Collected data:
● ● ●

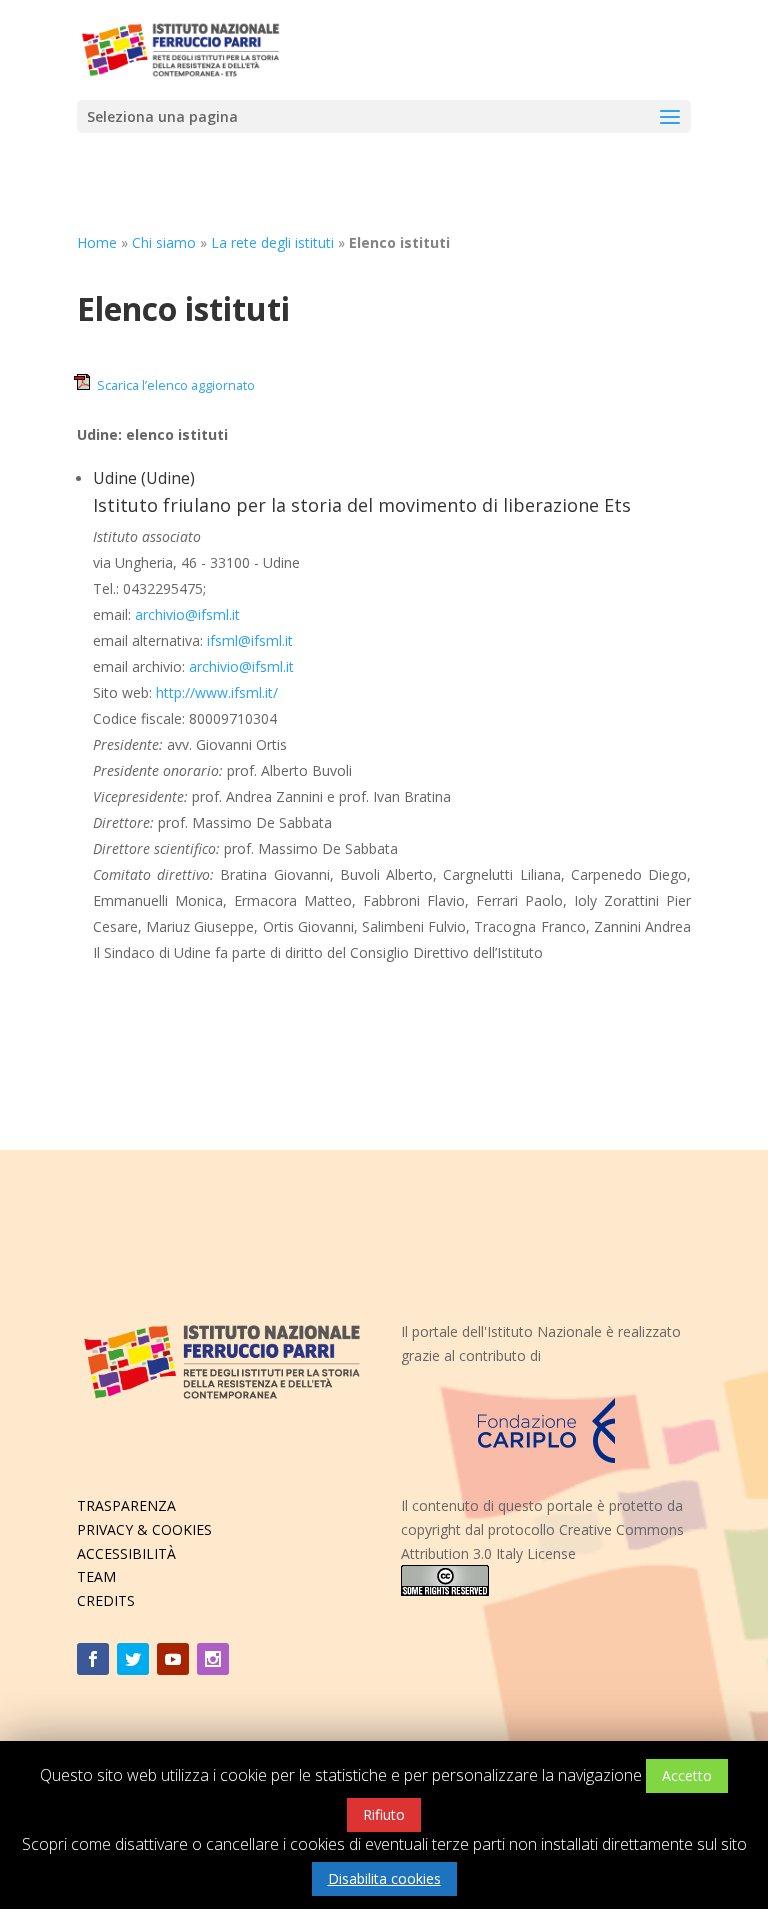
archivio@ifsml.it (187, 614)
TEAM (96, 1576)
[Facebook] (93, 1659)
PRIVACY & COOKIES (144, 1529)
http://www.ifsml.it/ (217, 692)
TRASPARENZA (126, 1505)
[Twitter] (133, 1659)
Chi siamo (164, 242)
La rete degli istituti (272, 242)
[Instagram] (213, 1659)
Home (97, 242)
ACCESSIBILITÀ (126, 1553)
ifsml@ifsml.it (250, 640)
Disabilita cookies (384, 1878)
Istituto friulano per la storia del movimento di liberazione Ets (362, 505)
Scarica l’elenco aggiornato (176, 385)
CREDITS (106, 1600)
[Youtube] (173, 1659)
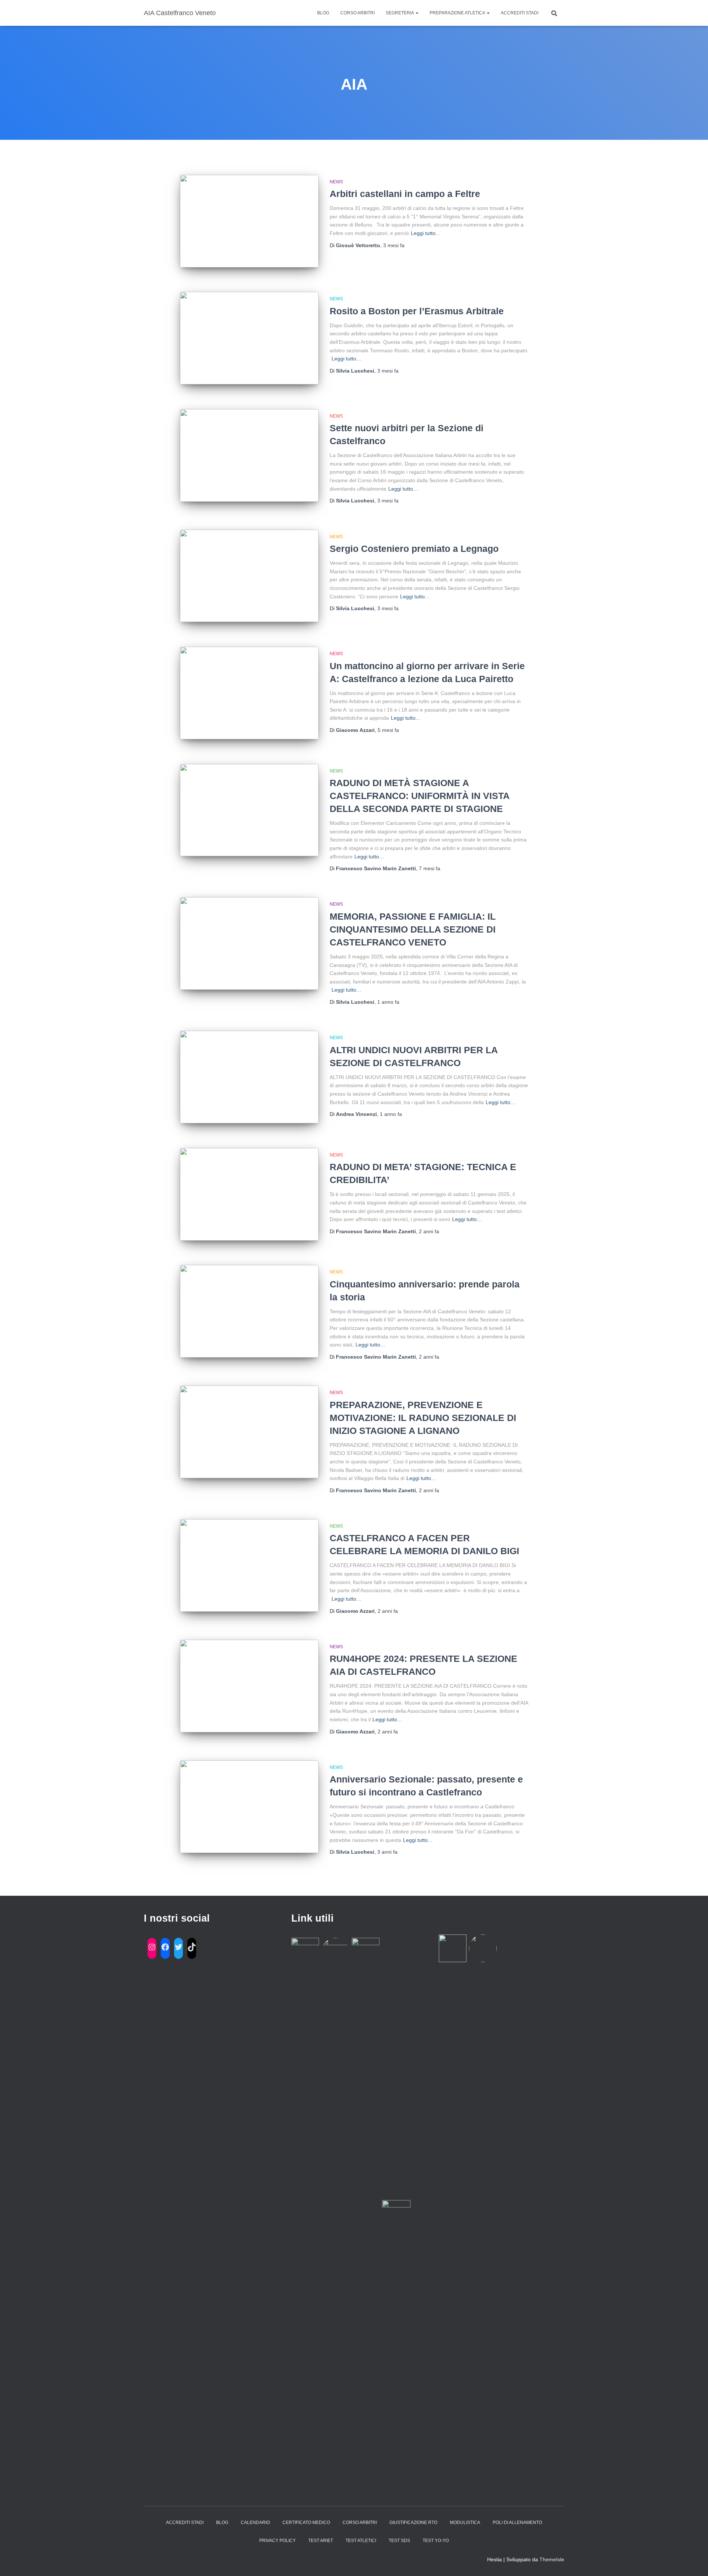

● ● ●

=== DIRECTIONS FOR THIS TASK ===
State the number of lines above that include "ifsml", and nothing further.

=== OUTPUT FOR THIS TASK ===
3